Records for locating described items
════════

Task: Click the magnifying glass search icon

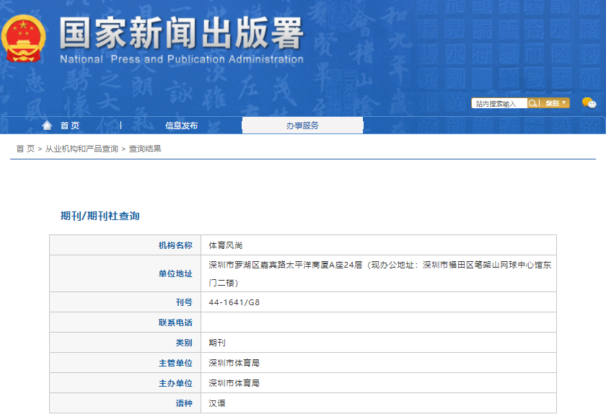Action: (533, 103)
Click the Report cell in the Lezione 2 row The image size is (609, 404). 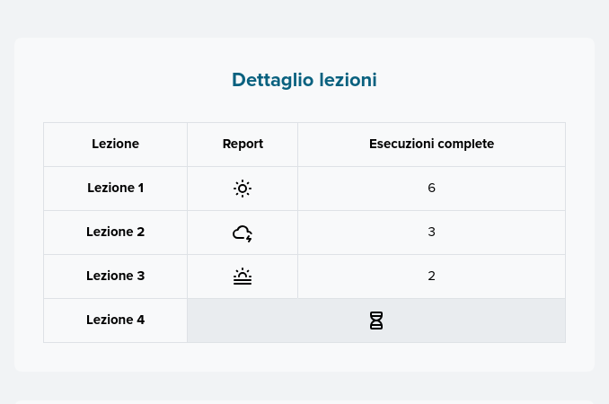click(243, 233)
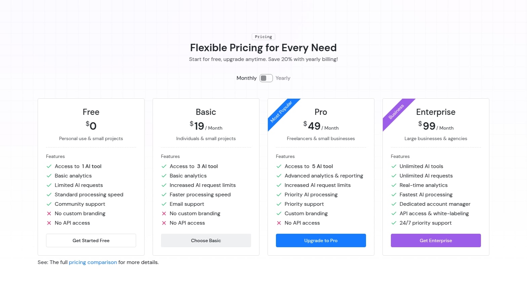Click red X beside Basic plan's No API access

pyautogui.click(x=164, y=223)
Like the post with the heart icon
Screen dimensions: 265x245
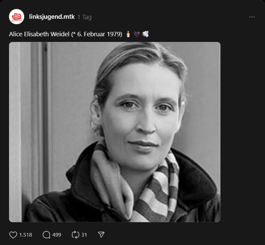point(13,235)
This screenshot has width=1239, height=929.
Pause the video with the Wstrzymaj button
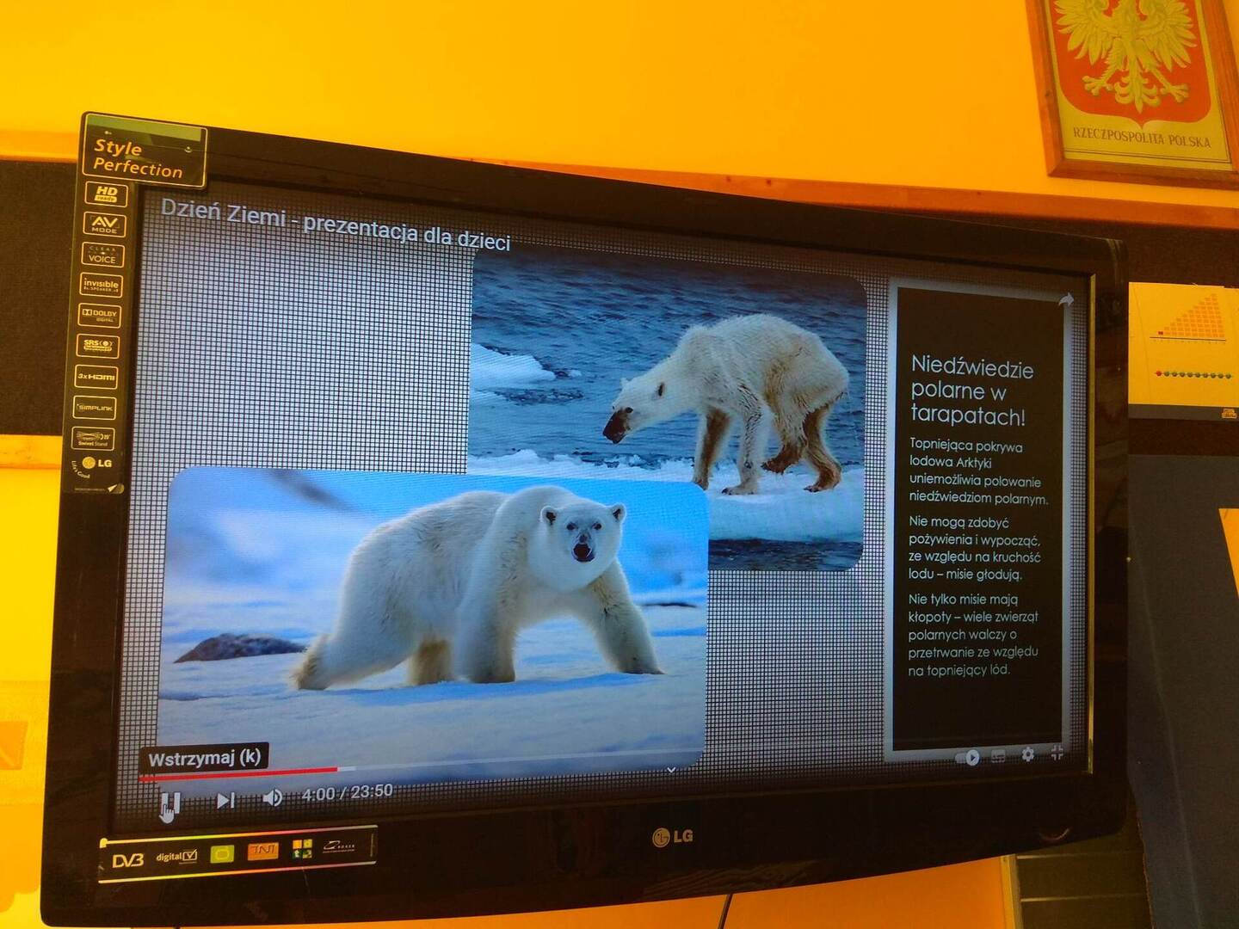click(170, 804)
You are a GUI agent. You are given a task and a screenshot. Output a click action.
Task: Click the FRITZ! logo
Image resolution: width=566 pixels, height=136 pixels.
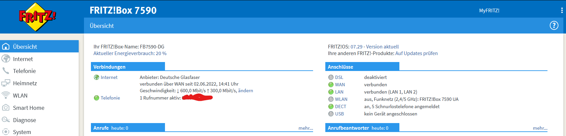pos(37,17)
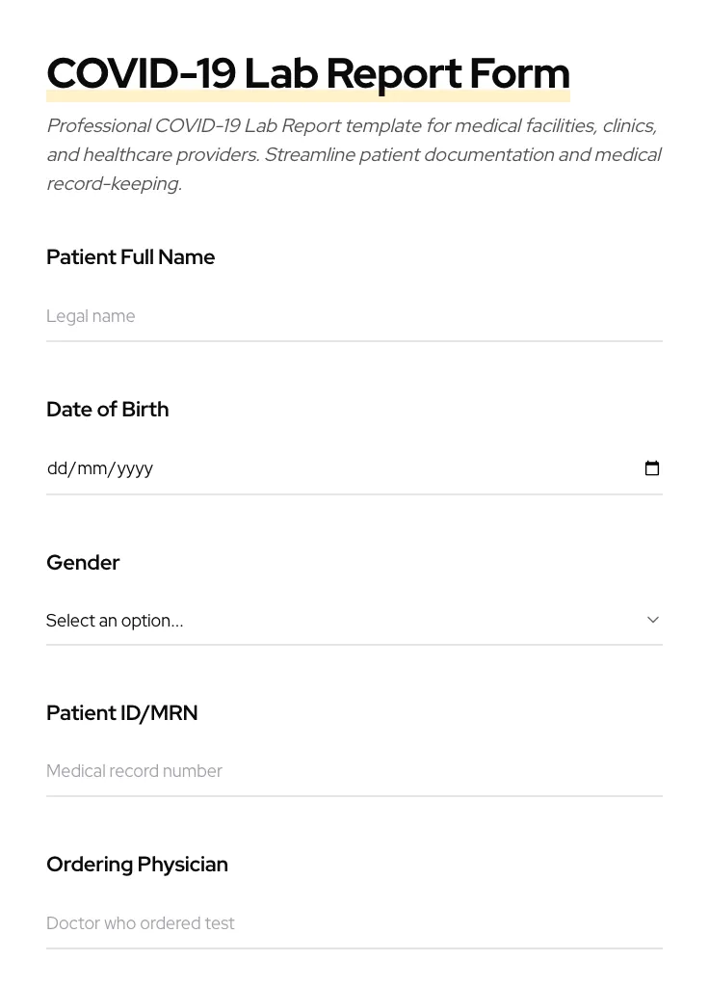Click the Ordering Physician heading
Image resolution: width=709 pixels, height=987 pixels.
click(137, 864)
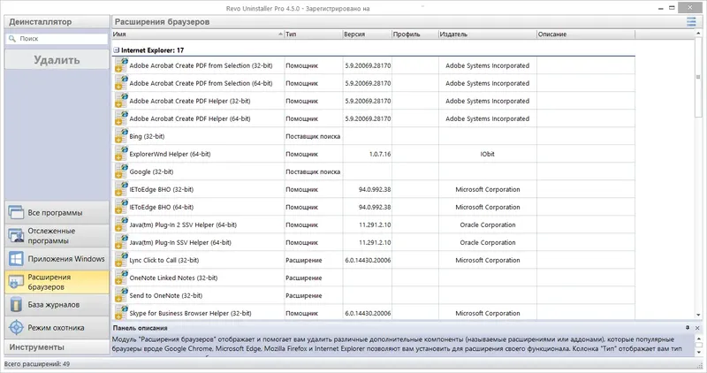707x373 pixels.
Task: Click the Bing (32-bit) extension icon
Action: [x=121, y=136]
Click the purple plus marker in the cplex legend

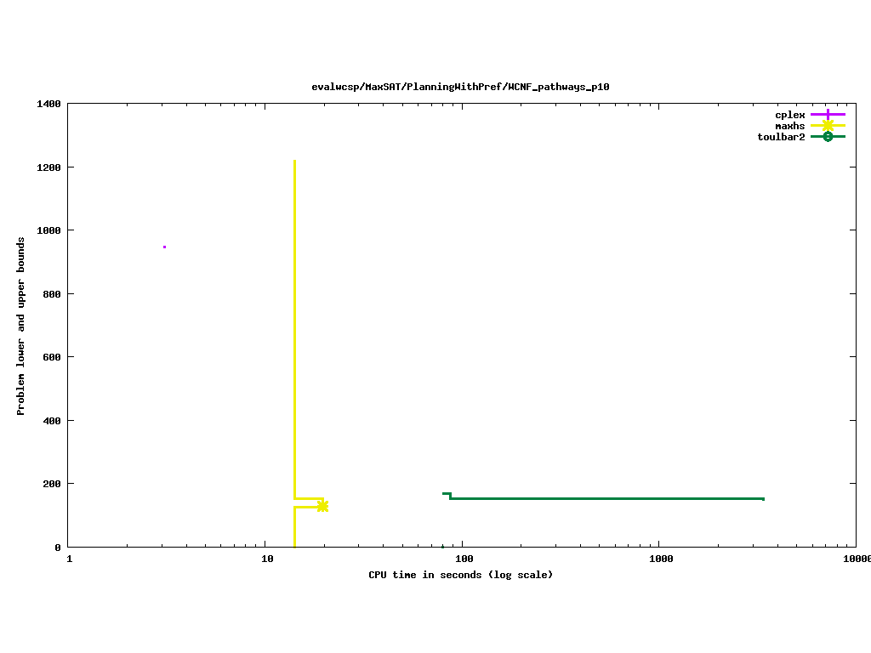click(828, 114)
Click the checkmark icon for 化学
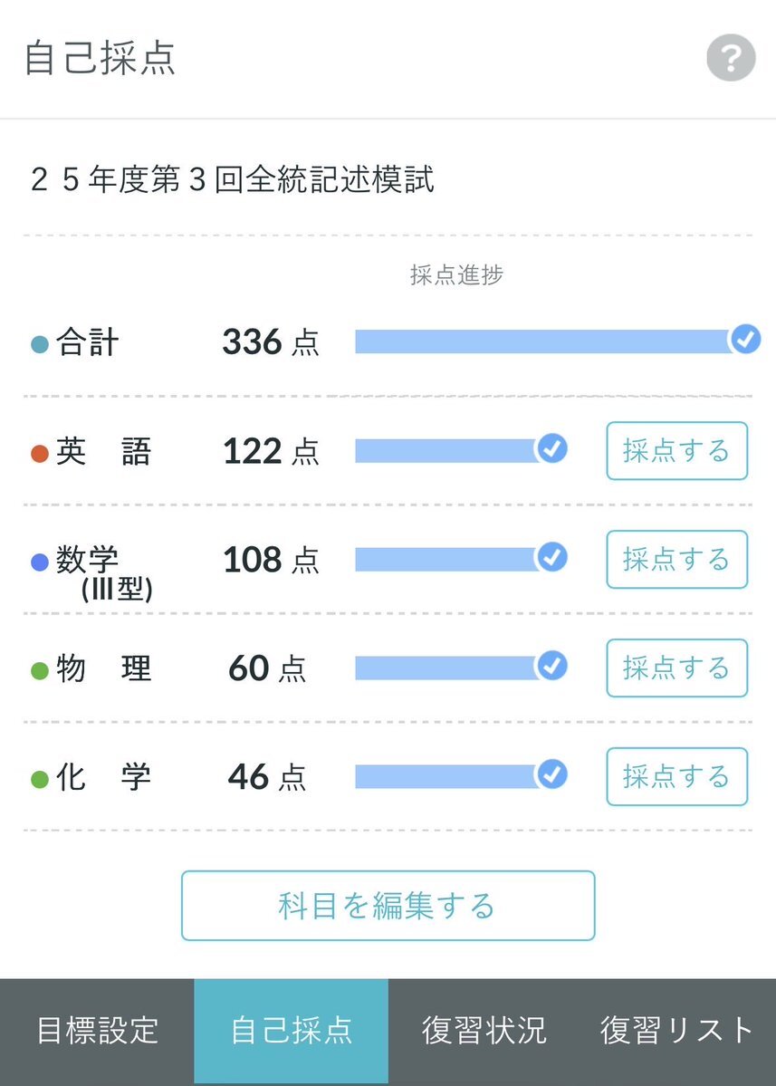Viewport: 776px width, 1086px height. tap(551, 774)
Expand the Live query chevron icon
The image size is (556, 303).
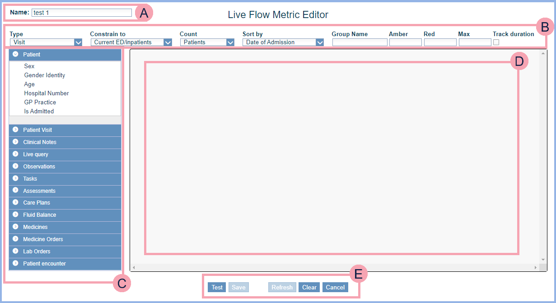[x=15, y=154]
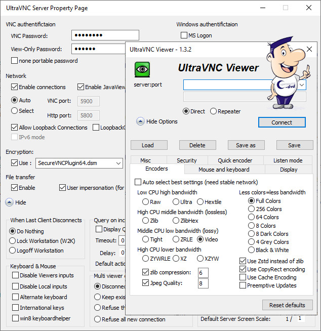Collapse options with Hide Options arrow
Image resolution: width=321 pixels, height=331 pixels.
(140, 121)
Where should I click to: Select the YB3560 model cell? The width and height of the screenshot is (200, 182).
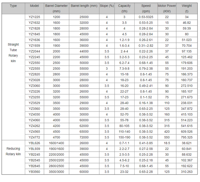pyautogui.click(x=34, y=171)
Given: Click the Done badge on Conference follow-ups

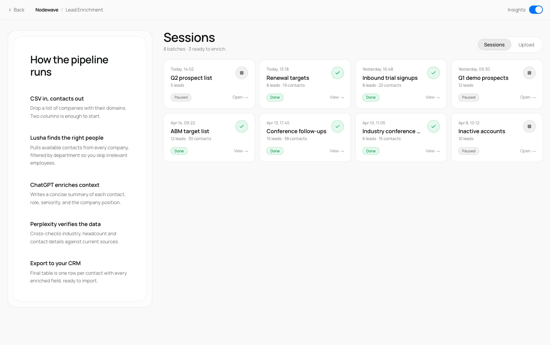Looking at the screenshot, I should [x=275, y=151].
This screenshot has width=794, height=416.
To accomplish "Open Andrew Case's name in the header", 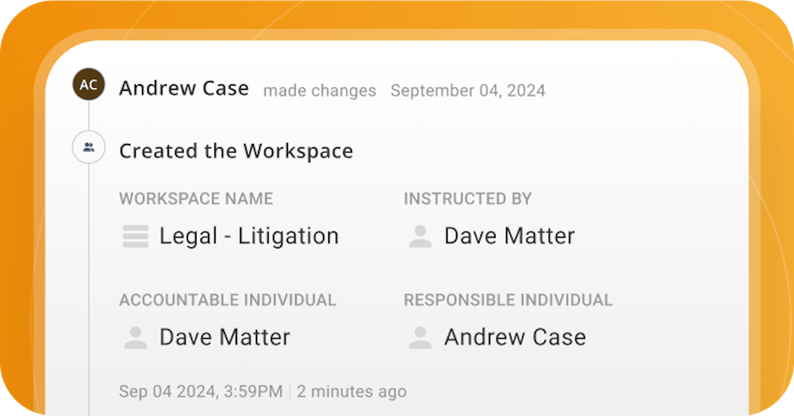I will tap(184, 88).
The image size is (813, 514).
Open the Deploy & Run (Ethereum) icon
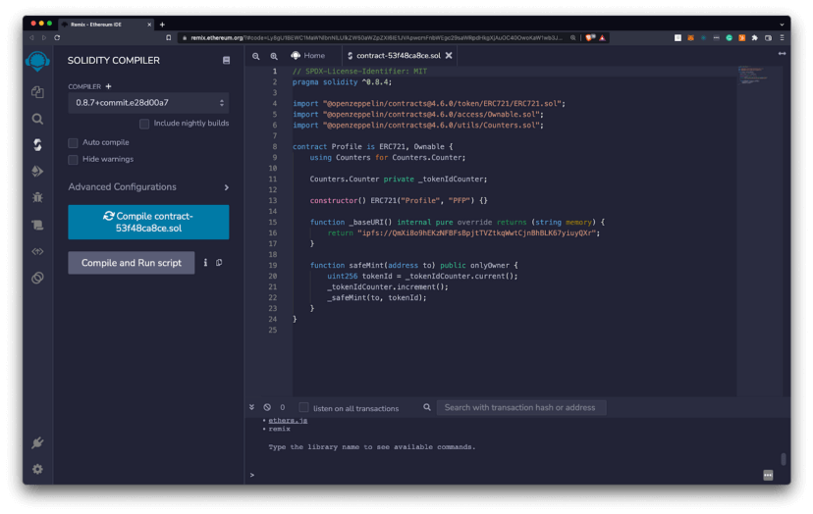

════════

* DIRECTIVE *
Reproduce the data word for word, from the line with "Click the purple" to the line with "pyautogui.click(x=34, y=171)", including both of those lines. Omit the pictures.

* TASK RESULT *
Click the purple plus marker in the cplex legend

click(828, 114)
Click the checkmark icon for 化学
Viewport: 776px width, 1086px height. tap(551, 774)
Expand the Live query chevron icon
The image size is (556, 303).
[x=15, y=154]
Collapse options with Hide Options arrow
Image resolution: width=321 pixels, height=331 pixels.
(140, 121)
Where should I click to: Select the YB3560 model cell? The width and height of the screenshot is (200, 182).
pyautogui.click(x=34, y=171)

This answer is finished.